Portugal was (and to some extent still is) playing catch-up. Its ban on abortion was overturned only four years ago. And in Portugal it remains illegal for a woman without an actual or common-law husband to receive fertility treatments or adopt.
Even same-sex marriage happened not as a reflection of, but in spite of, public opinion polls. As Sócrates and others recall, those polls, in 2009, suggested that support for it was about 40 percent at best.
But Sócrates nonetheless pledged during a re-election campaign that year to legalize same-sex marriage. To his mind it wouldn’t be a pivotal enough concern to turn away voters otherwise supportive of him and the party. Besides, he said, it was a matter of justice.
“It’s the obligation of my generation,” he said, then mentioned two personal influences. A secondary-school classmate, who had been presumed gay and teased about it, committed suicide in his mid-20s. And the movie “Milk,” released near the start of his re-election campaign, rekindled that memory and fortified his resolve, which survived opponents’ insinuations that Sócrates, single since a divorce many years earlier, must be gay.
THAT opposition wasn’t as furious as it would be in America, partly because of differences between Portuguese Catholics and our religious right. “With Catholics here there’s a sense of, ‘Do what you want, just don’t talk too much about it,’ ” said Paulo Côrte-Real, a leading gay rights advocate in Portugal. While that didn’t incline devout Catholics toward supporting same-sex marriage, it diminished their appetite for getting into a huge sustained public fight over it.
And once it became law, everyone for the most part moved on. Sócrates’s government was tripped up by economic matters, not same-sex marriage, support for which rose significantly in polls following its institution, as people saw that their society wasn’t crumbling as a result. “It was a good example of the pedagogical effect of law,” Vale de Almeida said.
In the first year of the law’s existence, 410 same-sex couples married, and some were surprised, happily, by the reaction.
They said that the state-sanctioned formalization of their partnerships impressed the people around them, especially older relatives who now had a traditional vocabulary and framework — vows, rings, cake — for understanding the relationships. Sara and Rita Martinho recalled the striking change in one of Rita’s grandfathers, who had resisted acknowledging her sexual orientation, once they were married. He merrily attended the wedding. “If there’s food involved,” Rita said, “family will come.” And he later gave them a set of espresso cups, because he’d noticed they didn’t have any.
But progress comes in fits, starts and half steps. Lesbians in Portugal, even married ones, can’t get fertility treatments. Same-sex couples can’t adopt. Some say there are ways in which they envy America, or at least open-minded corners of it.

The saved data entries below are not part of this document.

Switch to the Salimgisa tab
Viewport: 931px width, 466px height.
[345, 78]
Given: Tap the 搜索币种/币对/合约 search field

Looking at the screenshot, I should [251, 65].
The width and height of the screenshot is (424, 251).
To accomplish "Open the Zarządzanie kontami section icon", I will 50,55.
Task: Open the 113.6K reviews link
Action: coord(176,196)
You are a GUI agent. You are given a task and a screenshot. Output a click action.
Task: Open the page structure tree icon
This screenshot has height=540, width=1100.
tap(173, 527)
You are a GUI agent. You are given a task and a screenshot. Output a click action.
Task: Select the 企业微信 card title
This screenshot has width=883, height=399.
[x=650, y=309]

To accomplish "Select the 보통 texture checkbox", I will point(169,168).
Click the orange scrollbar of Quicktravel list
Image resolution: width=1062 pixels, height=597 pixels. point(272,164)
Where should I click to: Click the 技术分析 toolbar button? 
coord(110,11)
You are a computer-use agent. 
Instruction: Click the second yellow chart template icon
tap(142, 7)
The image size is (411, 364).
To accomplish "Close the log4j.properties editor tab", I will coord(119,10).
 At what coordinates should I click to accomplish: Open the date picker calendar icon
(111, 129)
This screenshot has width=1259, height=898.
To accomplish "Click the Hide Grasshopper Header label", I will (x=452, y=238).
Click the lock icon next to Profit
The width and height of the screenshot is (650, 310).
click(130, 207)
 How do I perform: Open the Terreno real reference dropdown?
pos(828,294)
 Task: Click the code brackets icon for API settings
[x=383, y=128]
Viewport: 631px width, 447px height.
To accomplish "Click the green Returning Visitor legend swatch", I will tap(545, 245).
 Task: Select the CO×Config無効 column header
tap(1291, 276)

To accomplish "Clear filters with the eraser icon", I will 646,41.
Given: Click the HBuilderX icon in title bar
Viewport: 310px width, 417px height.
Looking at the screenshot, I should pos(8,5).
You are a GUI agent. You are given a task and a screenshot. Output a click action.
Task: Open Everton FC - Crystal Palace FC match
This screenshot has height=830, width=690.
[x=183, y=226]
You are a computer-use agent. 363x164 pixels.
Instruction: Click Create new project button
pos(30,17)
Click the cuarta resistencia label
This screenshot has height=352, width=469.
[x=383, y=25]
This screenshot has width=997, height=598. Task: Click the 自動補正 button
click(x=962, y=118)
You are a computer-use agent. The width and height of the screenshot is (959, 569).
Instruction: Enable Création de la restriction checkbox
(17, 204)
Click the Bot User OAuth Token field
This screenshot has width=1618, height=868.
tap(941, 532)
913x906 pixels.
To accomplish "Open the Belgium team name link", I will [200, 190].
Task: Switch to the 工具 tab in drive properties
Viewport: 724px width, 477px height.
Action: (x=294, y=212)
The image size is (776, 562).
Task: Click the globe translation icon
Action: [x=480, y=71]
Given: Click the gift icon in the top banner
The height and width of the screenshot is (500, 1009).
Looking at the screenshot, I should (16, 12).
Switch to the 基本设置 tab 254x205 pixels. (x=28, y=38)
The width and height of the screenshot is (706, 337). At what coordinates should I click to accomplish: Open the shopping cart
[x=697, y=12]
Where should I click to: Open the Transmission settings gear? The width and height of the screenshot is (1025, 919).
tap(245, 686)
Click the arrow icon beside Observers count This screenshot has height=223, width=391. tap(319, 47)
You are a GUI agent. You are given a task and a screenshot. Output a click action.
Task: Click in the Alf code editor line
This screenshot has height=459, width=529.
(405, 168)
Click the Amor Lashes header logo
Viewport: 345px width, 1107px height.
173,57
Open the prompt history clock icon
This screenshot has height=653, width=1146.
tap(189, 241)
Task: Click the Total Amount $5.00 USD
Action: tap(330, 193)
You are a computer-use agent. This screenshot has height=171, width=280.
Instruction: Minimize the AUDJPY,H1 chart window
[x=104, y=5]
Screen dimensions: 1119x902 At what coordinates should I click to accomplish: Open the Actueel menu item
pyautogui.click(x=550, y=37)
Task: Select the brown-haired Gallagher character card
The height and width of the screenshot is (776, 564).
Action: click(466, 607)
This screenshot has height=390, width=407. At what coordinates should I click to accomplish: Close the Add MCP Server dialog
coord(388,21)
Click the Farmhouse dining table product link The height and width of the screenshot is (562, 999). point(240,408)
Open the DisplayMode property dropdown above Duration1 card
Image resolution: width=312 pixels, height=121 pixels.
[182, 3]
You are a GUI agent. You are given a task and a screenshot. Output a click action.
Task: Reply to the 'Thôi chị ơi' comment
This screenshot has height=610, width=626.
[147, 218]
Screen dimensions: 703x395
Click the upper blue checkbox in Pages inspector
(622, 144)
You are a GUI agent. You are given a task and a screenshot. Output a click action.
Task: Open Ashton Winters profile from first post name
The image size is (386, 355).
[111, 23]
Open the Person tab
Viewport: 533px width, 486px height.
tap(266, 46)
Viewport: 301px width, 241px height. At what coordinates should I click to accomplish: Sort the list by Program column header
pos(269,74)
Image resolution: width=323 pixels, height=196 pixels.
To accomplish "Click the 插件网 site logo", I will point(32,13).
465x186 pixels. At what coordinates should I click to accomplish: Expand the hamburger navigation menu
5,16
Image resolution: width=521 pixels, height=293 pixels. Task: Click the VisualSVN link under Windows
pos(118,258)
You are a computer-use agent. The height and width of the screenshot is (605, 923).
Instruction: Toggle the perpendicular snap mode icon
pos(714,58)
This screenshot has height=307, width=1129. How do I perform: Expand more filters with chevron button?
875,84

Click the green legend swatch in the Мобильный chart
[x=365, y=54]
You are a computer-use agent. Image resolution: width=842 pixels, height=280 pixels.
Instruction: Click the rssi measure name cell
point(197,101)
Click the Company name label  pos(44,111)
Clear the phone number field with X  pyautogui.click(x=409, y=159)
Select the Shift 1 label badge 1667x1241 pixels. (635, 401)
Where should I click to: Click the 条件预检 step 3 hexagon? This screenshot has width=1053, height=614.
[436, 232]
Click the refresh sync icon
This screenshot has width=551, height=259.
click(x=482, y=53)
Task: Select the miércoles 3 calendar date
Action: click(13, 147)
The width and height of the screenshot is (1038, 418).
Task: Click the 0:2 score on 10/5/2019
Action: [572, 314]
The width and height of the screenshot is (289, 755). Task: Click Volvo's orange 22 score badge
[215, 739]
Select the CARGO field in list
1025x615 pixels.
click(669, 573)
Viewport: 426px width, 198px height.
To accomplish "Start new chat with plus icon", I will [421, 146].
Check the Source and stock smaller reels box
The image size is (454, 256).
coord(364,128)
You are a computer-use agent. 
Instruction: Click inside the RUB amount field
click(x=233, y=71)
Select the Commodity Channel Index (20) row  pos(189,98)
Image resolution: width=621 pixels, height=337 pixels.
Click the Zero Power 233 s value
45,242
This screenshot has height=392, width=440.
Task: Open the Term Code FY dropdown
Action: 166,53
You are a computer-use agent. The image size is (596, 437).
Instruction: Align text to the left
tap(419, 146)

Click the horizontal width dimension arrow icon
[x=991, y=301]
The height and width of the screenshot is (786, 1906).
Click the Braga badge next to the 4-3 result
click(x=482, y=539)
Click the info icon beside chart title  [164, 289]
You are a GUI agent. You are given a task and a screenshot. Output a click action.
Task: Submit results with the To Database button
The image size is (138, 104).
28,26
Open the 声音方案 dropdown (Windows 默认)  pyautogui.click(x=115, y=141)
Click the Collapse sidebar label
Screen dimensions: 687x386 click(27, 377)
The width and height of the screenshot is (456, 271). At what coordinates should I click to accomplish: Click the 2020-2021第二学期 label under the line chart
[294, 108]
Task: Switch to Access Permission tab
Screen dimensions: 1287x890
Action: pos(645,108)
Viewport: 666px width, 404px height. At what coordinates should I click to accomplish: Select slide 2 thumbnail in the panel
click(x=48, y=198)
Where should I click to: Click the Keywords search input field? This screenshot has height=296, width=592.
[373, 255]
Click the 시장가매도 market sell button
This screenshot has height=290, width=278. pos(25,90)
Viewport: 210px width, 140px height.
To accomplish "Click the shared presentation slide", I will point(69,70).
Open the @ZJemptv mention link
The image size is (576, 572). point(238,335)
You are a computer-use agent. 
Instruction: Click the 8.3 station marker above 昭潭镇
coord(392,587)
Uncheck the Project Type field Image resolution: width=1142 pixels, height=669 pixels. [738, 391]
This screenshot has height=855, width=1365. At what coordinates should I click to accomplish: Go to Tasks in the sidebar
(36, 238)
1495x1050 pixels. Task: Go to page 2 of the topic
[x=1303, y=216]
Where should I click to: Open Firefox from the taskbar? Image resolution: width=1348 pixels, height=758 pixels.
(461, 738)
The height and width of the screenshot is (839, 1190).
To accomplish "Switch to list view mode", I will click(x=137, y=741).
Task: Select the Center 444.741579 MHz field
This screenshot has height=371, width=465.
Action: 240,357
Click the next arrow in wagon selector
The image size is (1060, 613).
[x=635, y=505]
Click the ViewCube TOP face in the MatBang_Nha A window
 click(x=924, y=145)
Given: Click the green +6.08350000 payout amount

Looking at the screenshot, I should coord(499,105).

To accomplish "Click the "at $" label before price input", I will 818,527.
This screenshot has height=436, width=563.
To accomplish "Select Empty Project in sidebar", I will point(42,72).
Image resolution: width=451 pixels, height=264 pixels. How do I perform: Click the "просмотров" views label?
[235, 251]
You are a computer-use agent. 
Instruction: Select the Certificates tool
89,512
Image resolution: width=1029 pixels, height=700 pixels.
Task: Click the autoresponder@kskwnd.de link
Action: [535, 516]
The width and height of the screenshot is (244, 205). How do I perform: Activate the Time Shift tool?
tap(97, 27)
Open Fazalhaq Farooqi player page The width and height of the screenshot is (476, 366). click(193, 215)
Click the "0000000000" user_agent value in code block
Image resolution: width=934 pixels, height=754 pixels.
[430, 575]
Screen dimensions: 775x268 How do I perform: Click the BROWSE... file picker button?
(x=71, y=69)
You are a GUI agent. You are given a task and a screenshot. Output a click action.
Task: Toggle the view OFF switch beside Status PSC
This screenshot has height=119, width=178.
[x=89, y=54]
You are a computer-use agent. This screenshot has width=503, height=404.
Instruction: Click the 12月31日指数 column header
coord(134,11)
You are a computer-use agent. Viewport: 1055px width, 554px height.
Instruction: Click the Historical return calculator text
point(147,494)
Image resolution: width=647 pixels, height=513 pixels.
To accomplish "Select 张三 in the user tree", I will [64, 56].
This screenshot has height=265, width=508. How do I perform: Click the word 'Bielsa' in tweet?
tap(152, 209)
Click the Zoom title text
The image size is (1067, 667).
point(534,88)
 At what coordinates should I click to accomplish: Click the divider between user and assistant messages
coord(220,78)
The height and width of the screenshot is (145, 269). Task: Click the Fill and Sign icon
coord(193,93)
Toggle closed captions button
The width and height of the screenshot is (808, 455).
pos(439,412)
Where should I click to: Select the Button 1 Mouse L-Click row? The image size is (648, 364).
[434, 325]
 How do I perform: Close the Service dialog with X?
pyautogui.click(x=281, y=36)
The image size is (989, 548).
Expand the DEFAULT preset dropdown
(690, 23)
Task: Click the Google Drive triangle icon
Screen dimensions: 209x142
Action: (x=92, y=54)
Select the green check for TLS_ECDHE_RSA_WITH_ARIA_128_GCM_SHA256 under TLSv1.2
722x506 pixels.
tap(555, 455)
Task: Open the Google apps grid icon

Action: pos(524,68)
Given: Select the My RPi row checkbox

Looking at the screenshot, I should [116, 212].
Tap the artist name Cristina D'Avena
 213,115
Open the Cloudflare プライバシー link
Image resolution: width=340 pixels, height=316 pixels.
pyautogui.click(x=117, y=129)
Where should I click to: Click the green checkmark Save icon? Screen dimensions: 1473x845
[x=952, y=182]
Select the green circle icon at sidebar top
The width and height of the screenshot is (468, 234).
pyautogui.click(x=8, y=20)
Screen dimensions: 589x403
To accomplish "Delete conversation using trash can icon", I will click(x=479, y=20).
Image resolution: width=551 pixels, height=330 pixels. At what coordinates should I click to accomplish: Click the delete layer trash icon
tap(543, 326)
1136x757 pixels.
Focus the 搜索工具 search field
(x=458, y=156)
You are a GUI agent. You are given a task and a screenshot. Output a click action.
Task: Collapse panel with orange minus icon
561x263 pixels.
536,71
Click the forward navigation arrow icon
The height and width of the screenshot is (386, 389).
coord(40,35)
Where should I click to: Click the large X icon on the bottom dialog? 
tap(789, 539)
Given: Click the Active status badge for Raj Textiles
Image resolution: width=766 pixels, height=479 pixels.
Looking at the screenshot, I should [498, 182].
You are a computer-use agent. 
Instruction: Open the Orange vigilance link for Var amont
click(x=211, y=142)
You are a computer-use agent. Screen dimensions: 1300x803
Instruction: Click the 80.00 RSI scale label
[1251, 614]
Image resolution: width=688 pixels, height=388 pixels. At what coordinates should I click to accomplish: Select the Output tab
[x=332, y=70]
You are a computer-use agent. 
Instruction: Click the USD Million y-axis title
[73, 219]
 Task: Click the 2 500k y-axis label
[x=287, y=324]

After a wedding in Lisbon in June, Manuel Amaral and Gonçalo Pereira drove around the Pacific Northwest for their honeymoon. They said that when they told the man at the Avis counter in San Francisco that they were newly married, he upgraded them to a red Mustang.
San Francisco isn’t all of America, and the religious dynamics and political vitriol in this country are different from Portugal’s. But might it be possible for President Obama, so maddeningly hesitant to endorse same-sex marriage, to take a lead on the issue? And might he find, as Sócrates did, that it wouldn’t make or break him?
“At the end of the day,” Sócrates told me, “what we had was the political will.”